** BEGIN **

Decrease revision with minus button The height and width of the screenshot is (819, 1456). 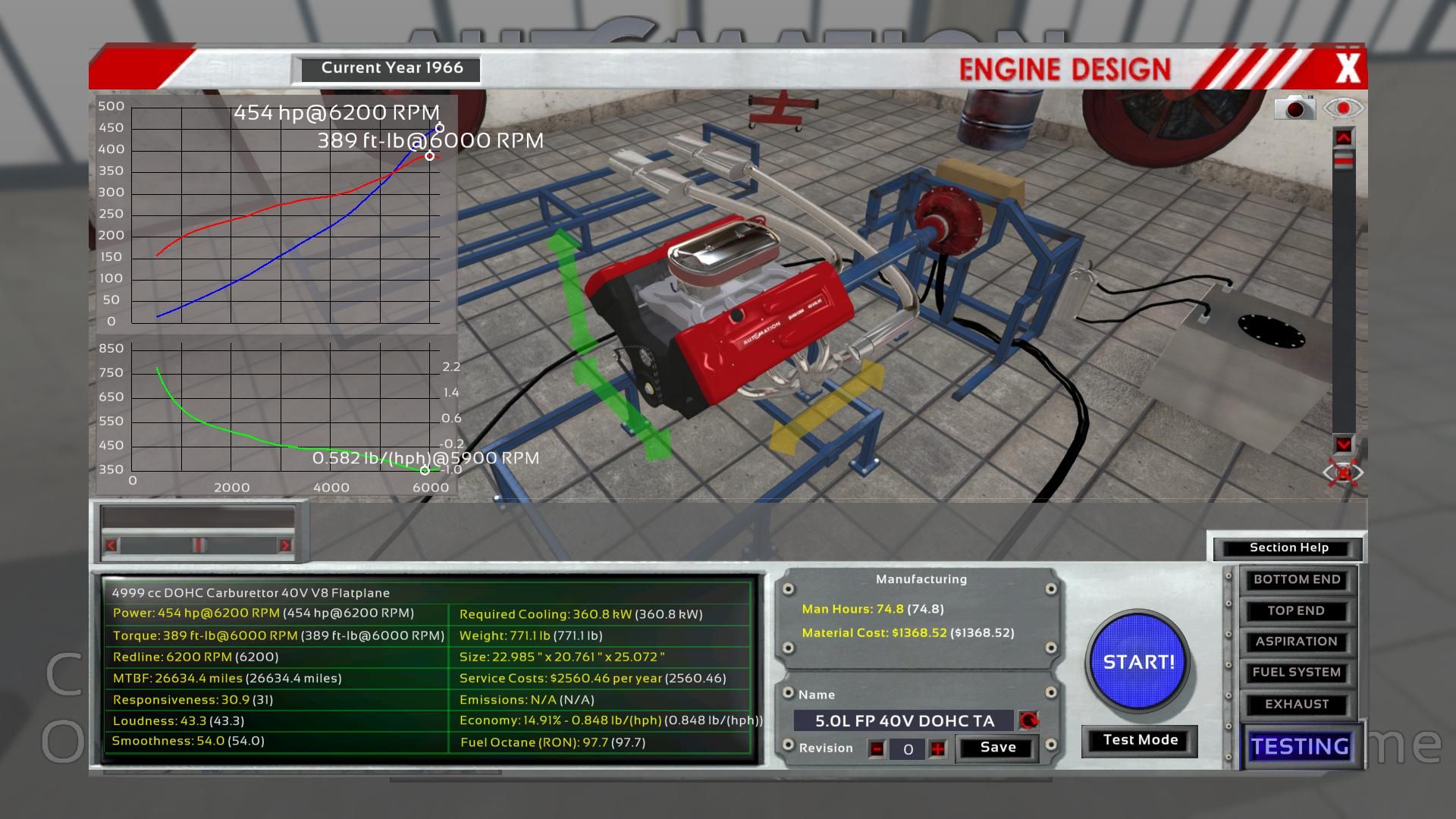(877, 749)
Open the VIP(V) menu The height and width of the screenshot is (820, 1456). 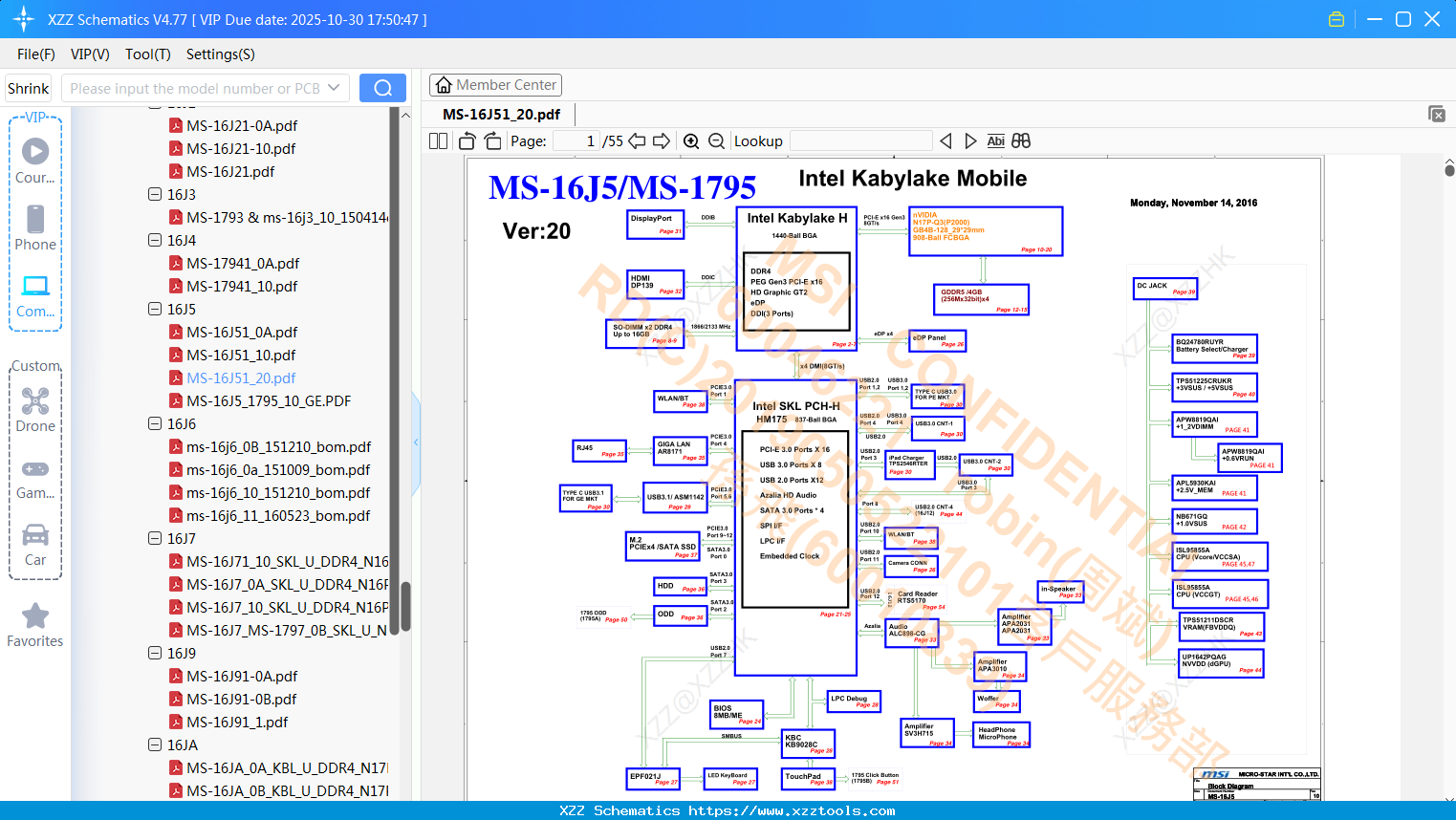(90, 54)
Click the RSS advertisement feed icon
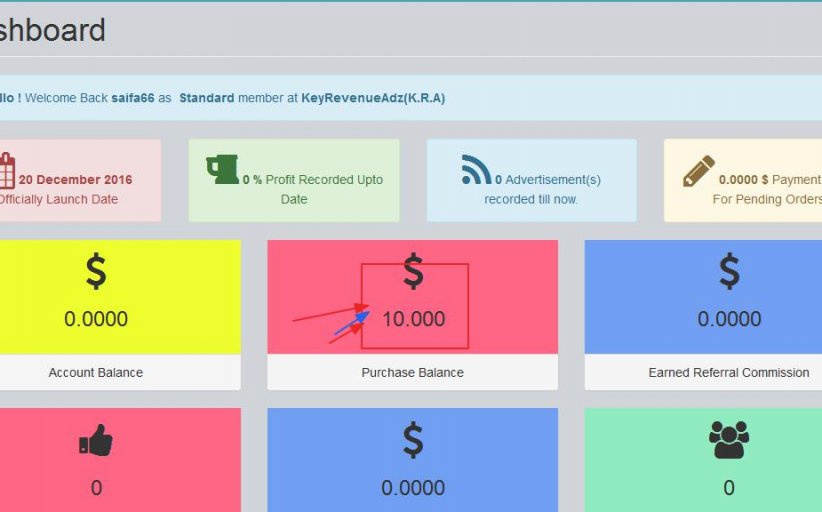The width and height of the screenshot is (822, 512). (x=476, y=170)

** END **
** BEGIN **

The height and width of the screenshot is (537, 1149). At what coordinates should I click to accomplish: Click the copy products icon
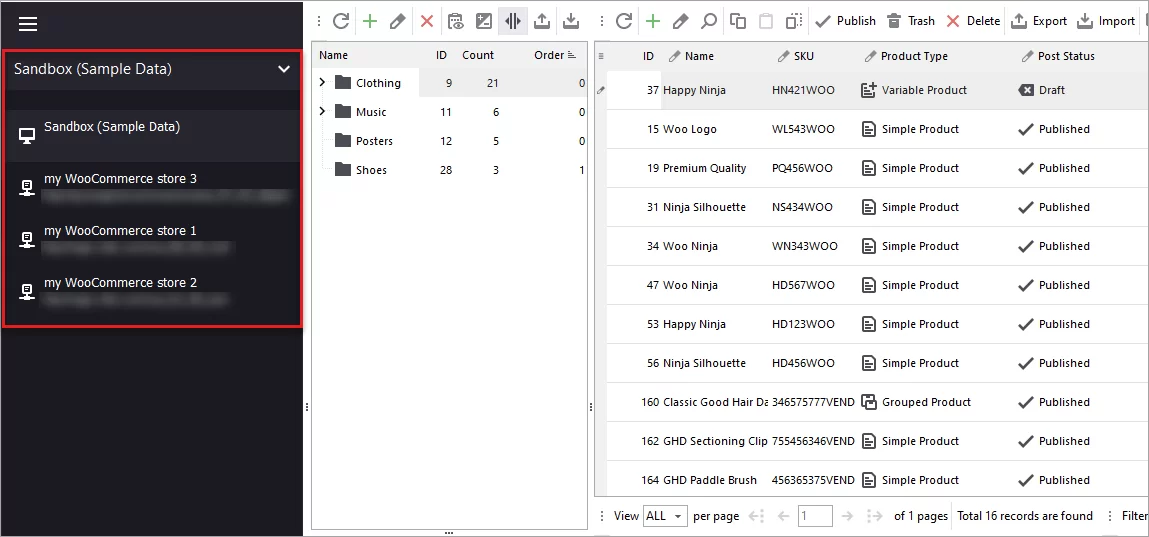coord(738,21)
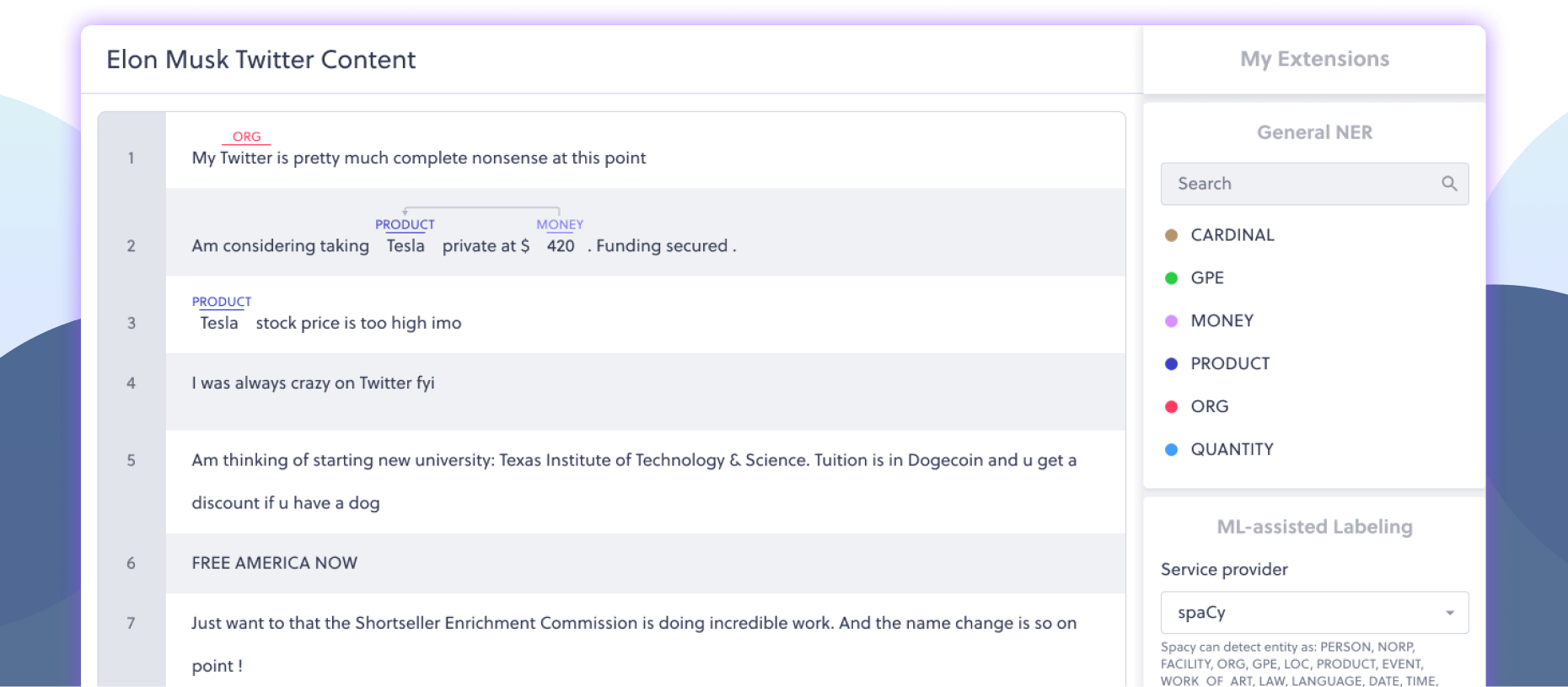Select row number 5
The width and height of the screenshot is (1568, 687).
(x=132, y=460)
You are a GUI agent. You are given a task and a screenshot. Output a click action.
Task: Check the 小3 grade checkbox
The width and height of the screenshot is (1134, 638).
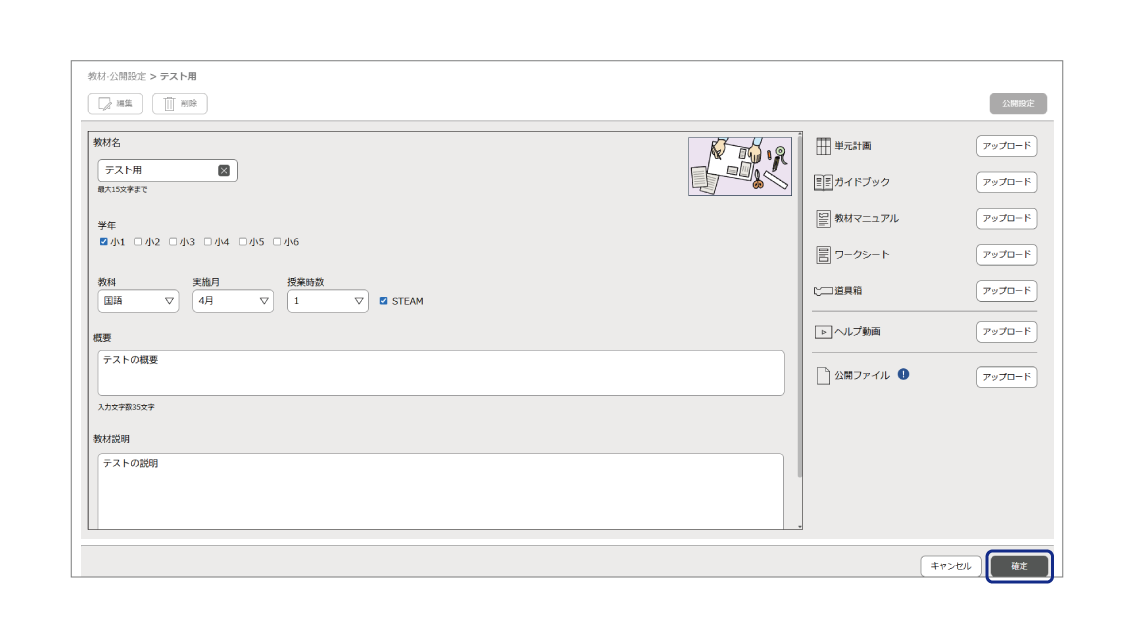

** END **

WHAT IS BEING ASKED: Gather every line of the rows above that contains the string "icon", and copy each one. Case matters, so match only that exact capitalization.

ANSWER FOR THE TASK:
Click the RSS advertisement feed icon
The height and width of the screenshot is (537, 1149). At what coordinates should I click to accomplish: Click the copy products icon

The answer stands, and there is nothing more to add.